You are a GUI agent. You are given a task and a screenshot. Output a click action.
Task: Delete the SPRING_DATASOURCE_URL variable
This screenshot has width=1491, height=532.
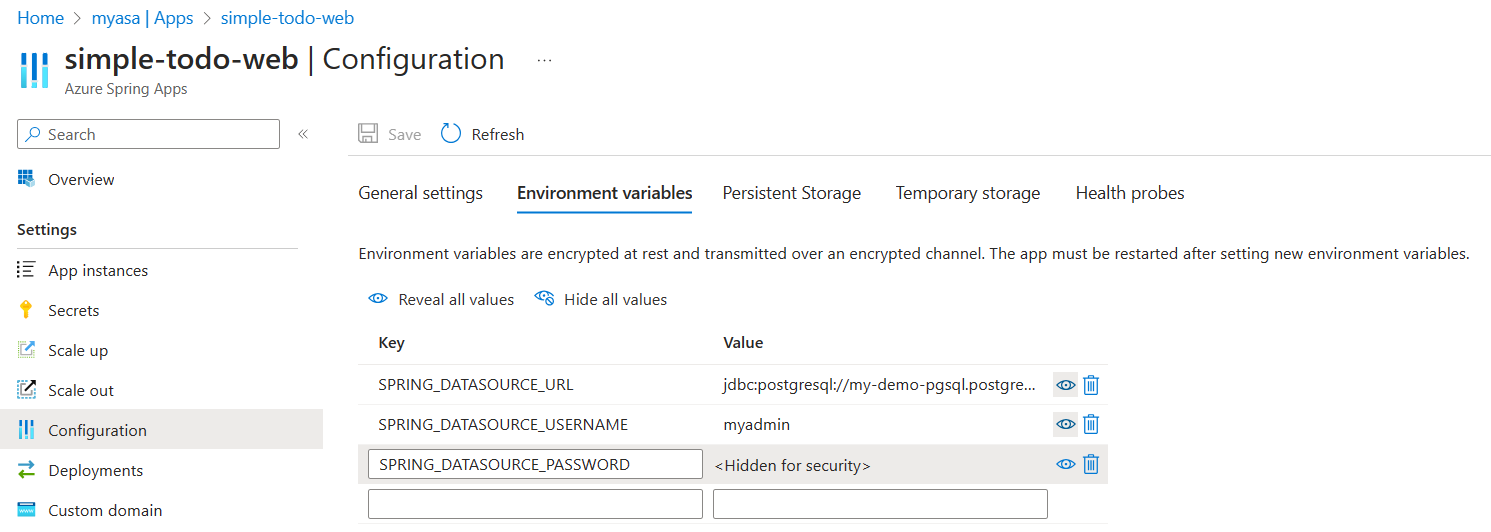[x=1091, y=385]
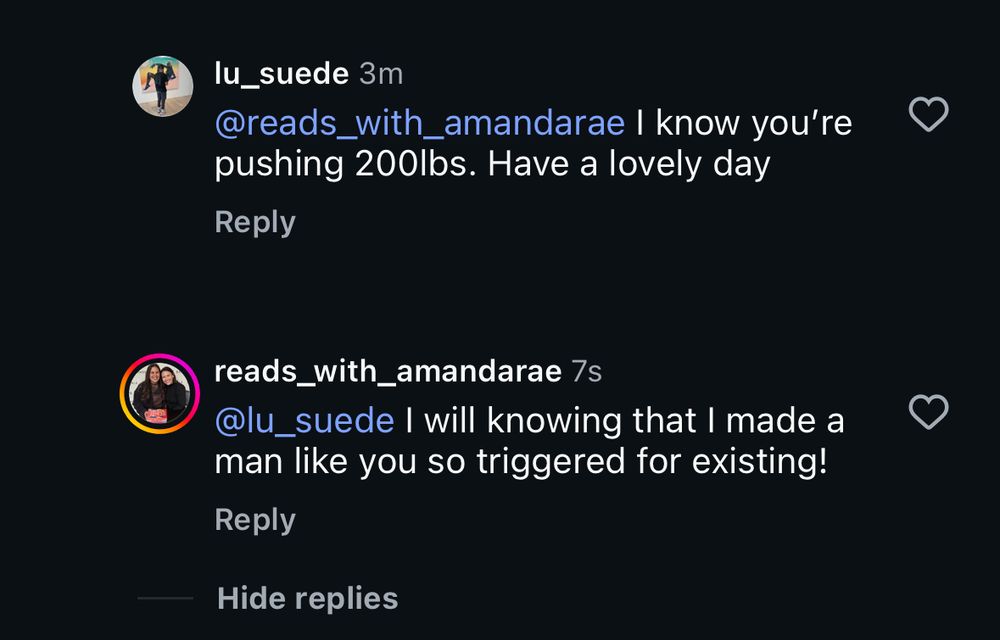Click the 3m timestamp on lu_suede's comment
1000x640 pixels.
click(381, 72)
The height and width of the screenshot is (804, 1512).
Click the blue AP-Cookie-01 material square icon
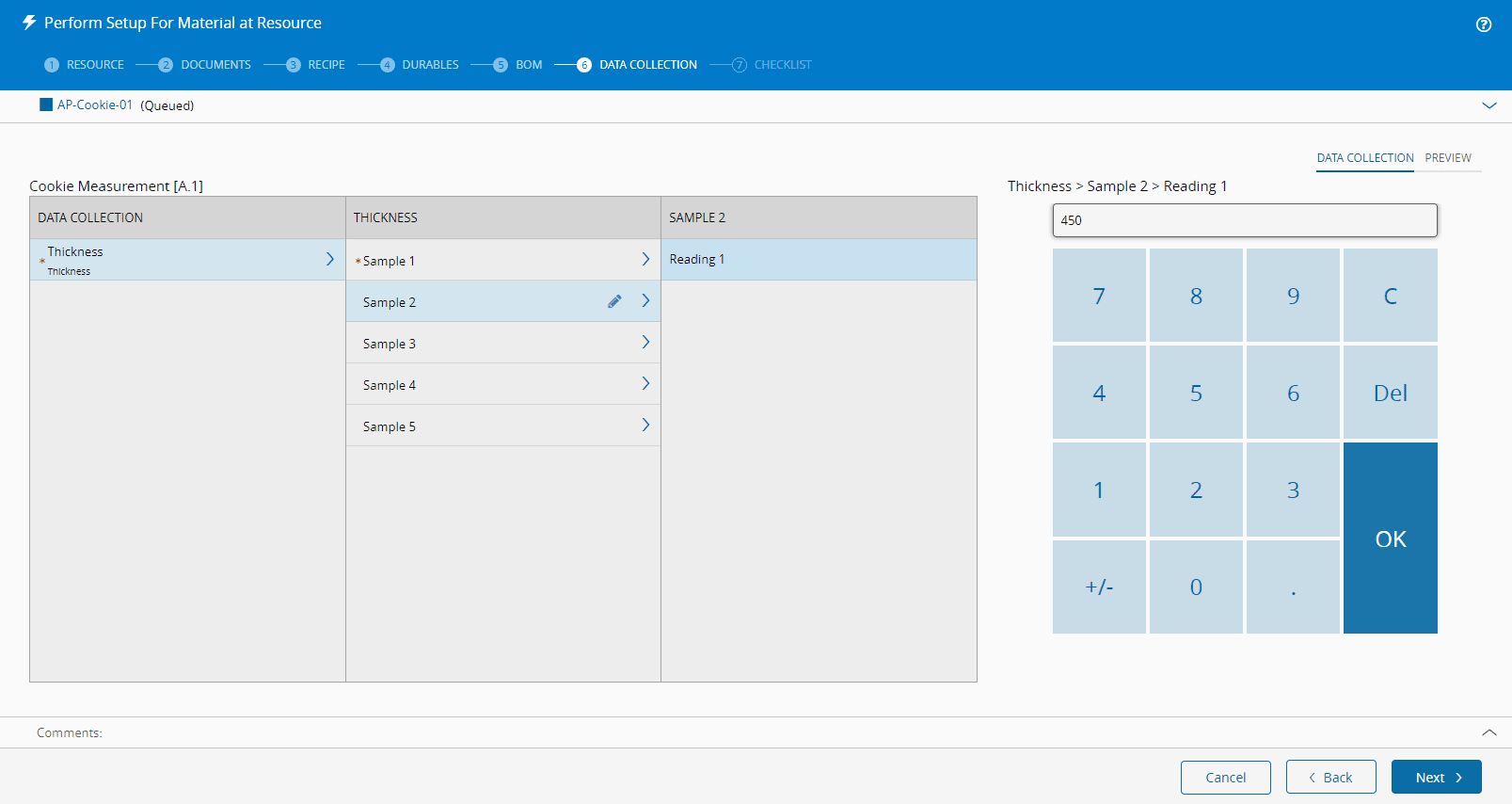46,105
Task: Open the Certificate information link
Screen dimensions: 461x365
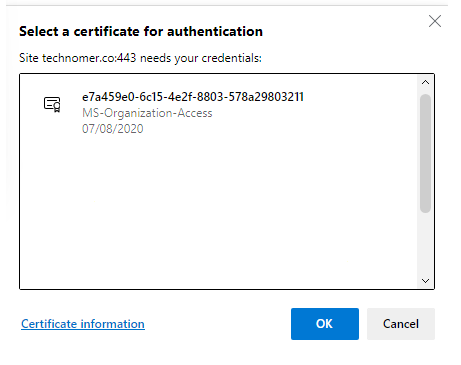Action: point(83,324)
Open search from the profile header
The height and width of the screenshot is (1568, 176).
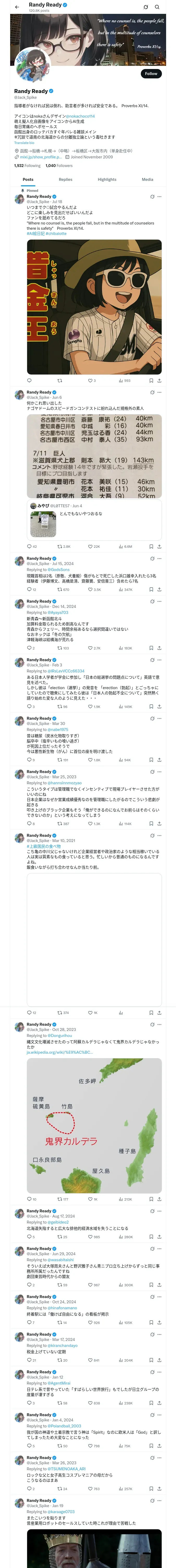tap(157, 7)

..............................

■ **WORK TASK**
Copy the final stretch of lines, starting at the one that holds "Click the blue" and ending at the last line of the data, exactly; omit pictures.

■ **WRITTEN ANSWER**
Click the blue AP-Cookie-01 material square icon
46,105
Task: Open the Certificate information link
Screen dimensions: 461x365
Action: point(83,324)
Open search from the profile header
The height and width of the screenshot is (1568, 176).
tap(157, 7)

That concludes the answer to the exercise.